Richard Volz of Plant & Food Research explains the key steps in breeding a new apple cultivar. He describes ‘modified backcrossing’ – the breeding strategy that’s used to introduce a simply inherited trait like red flesh into a high-quality eating apple. He emphasises how important it is to choose the best apples to cross in each breeding step and discusses the strategies that breeders use to select breeding parents.
Transcript
Richard Volz (Plant & Food Research)
When we are looking at a trait such as red flesh, which has been discovered in the raw germplasm, what we need to do is a series of crossings to improve the quality of that red flesh. So what we do is – in the case of simply inherited traits such as red flesh – we do what we call a modified backcrossing scheme, whereby we are crossing the red-fleshed apple to high-quality white-fleshed parents.
We make the cross, select the best red-fleshed ones from the progeny, and we use those as breeding parents to cross again with the white-fleshed parent. So we’re continuously selecting our best red-fleshed seedlings in our progeny, using them as parents and continuing up the cycle. Once we've chosen our best red-fleshed seedlings out of our population, we can replicate those up into trials, grow them in Plant & Food orchards, take more information from those trees and fruit. We take the best of those, replicate them again, put them in grower trials, see how they perform on different sites throughout the fruit-growing districts of New Zealand, and after that, we are ready to take the best of those and commercialise them as a red-fleshed apple cultivar.
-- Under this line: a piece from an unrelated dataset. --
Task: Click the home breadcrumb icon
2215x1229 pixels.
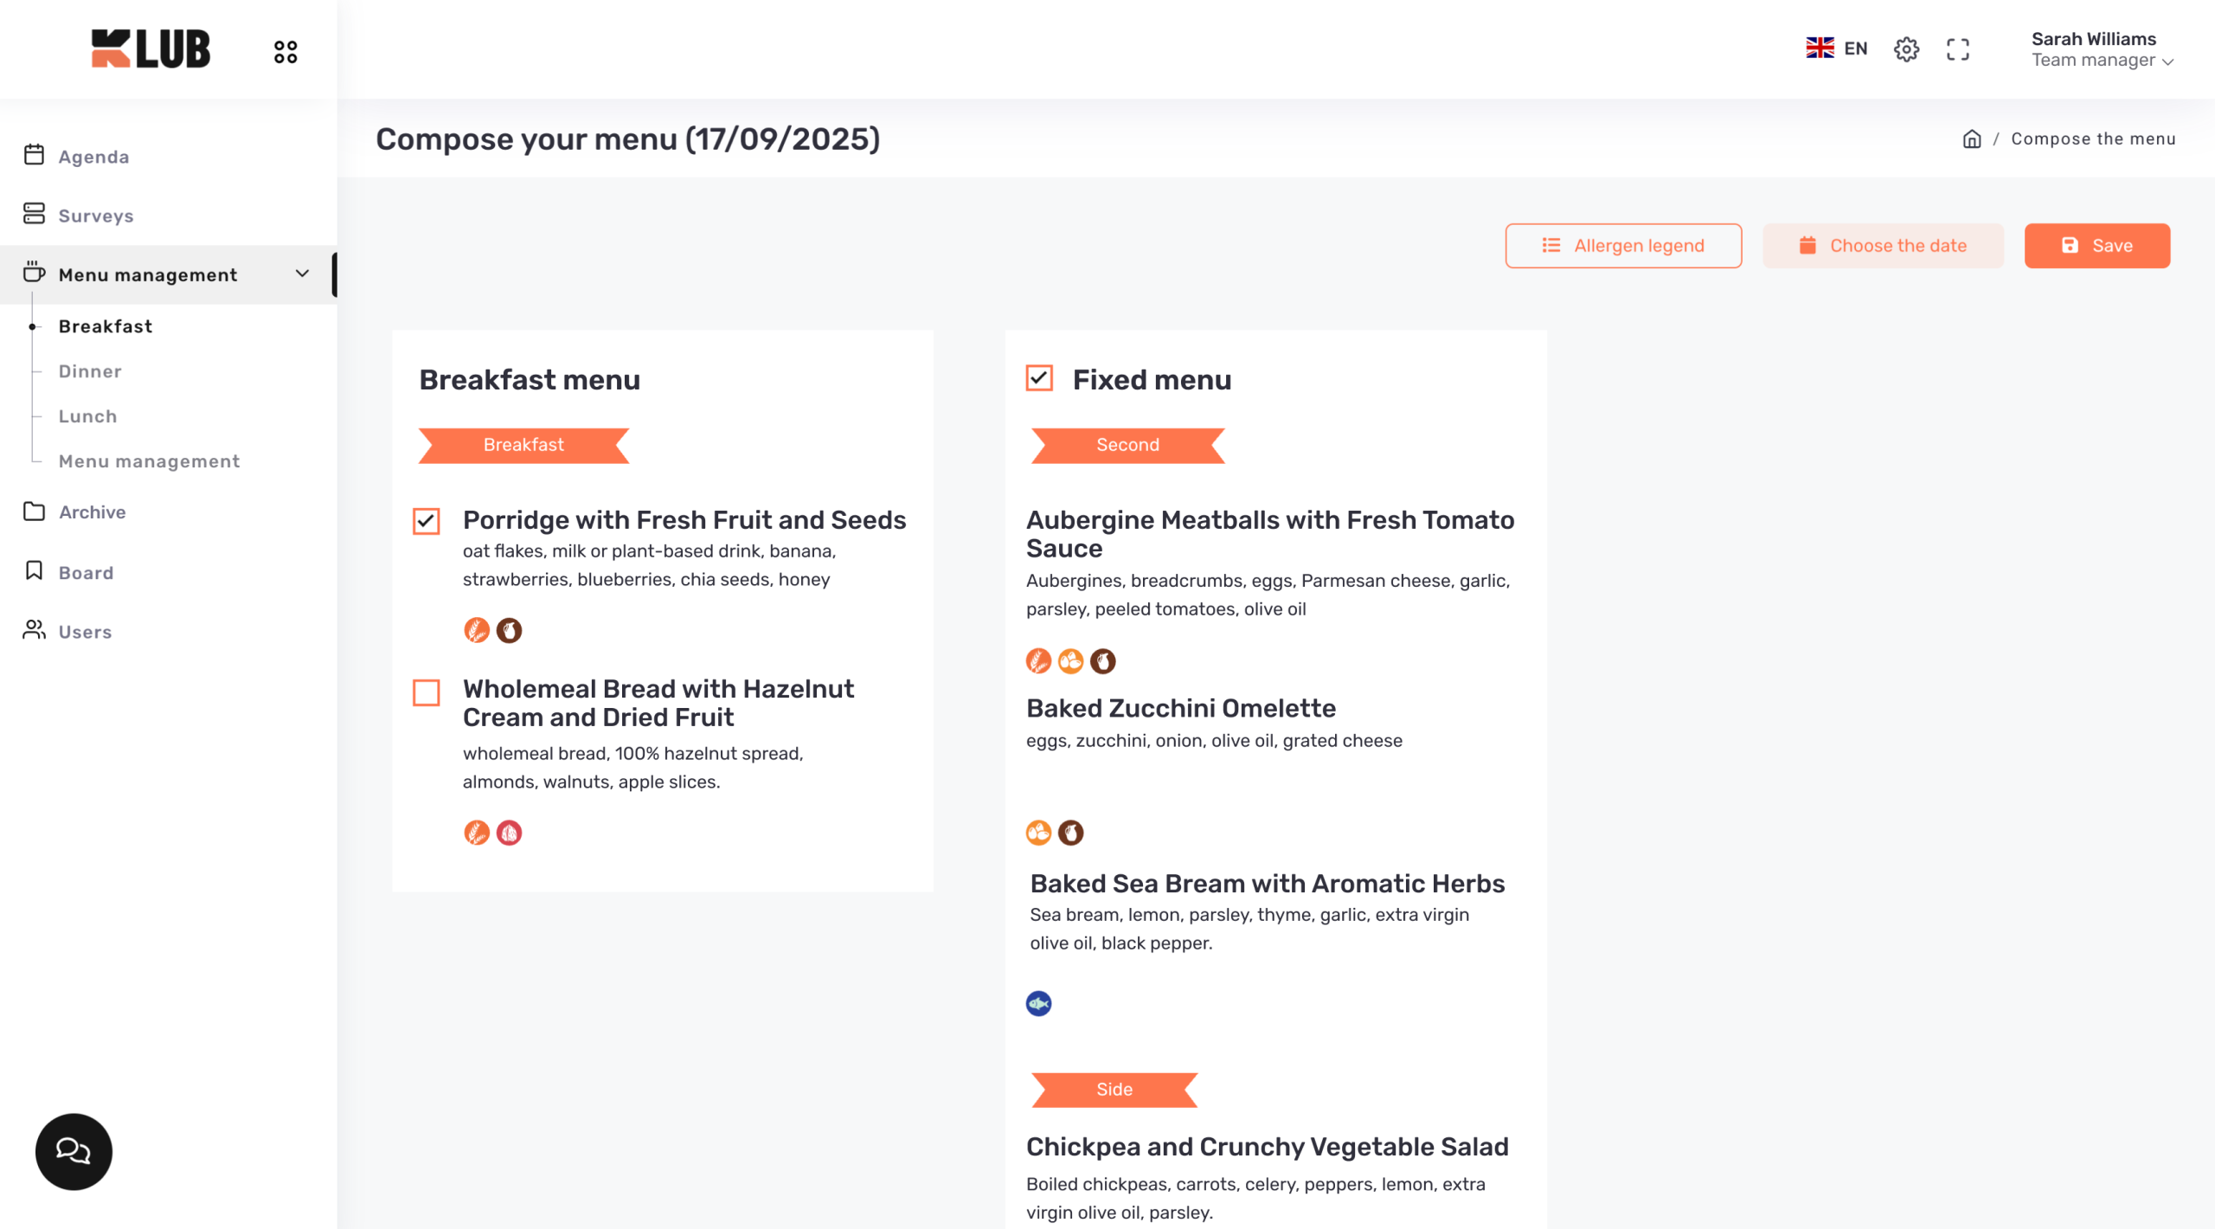Action: [1972, 139]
There are different sorts of information that we use to choose breeding parents. Some of the most important is actually the phenotype of the individual parents, and what we are trying to do is not just select the 1 parent but also think about the combination of the 2 parents to develop the new seedling that you have in mind. So you will be looking at the phenotype, the fruit quality and the productivity traits of the potential parent. And we can look at them as raw values or we can actually look at them as breeding values, which is a better measure of the ability of the parent to pass on those traits to their progeny.
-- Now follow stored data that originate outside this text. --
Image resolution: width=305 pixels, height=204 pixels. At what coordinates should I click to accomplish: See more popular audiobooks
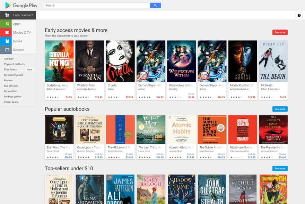(280, 109)
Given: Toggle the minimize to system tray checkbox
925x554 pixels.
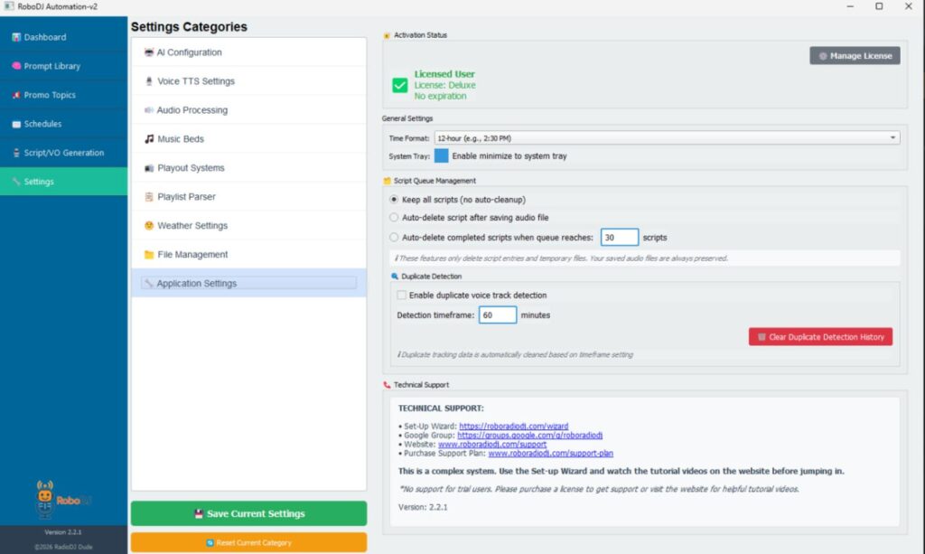Looking at the screenshot, I should pos(441,155).

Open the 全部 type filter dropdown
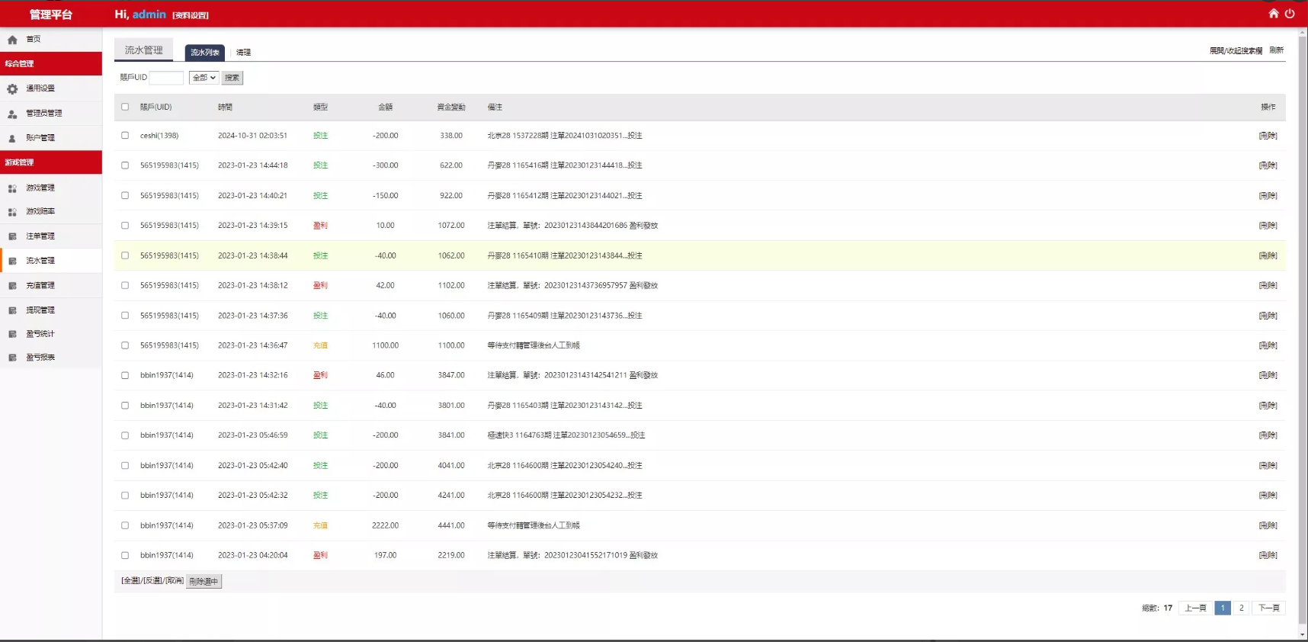coord(204,78)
We also use the genotype information such as the pedigree of the individuals. Sometimes, we want to make wide crosses, in other words, using parents with quite different pedigrees, or we might want to make close crosses whereby the parents are closely related. We also can use to a limited extent molecular marker information where we want to understand what genes are in what parents so that we can decide if those genes can go into the progeny for the future.